Type out the data again, word for word and in full.

-- Records for processing follows --

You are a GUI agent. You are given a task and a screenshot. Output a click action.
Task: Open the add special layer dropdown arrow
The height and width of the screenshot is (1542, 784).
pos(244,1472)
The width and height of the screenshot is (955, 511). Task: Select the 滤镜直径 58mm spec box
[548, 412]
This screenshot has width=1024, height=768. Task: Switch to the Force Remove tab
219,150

-- Records for processing concluded --

• Exercise result
You are a GUI agent. You are given a task and a screenshot. Output a click action.
Task: Open the add special layer dropdown arrow
The height and width of the screenshot is (1542, 784).
pos(244,1472)
The width and height of the screenshot is (955, 511). Task: Select the 滤镜直径 58mm spec box
[548, 412]
This screenshot has width=1024, height=768. Task: Switch to the Force Remove tab
219,150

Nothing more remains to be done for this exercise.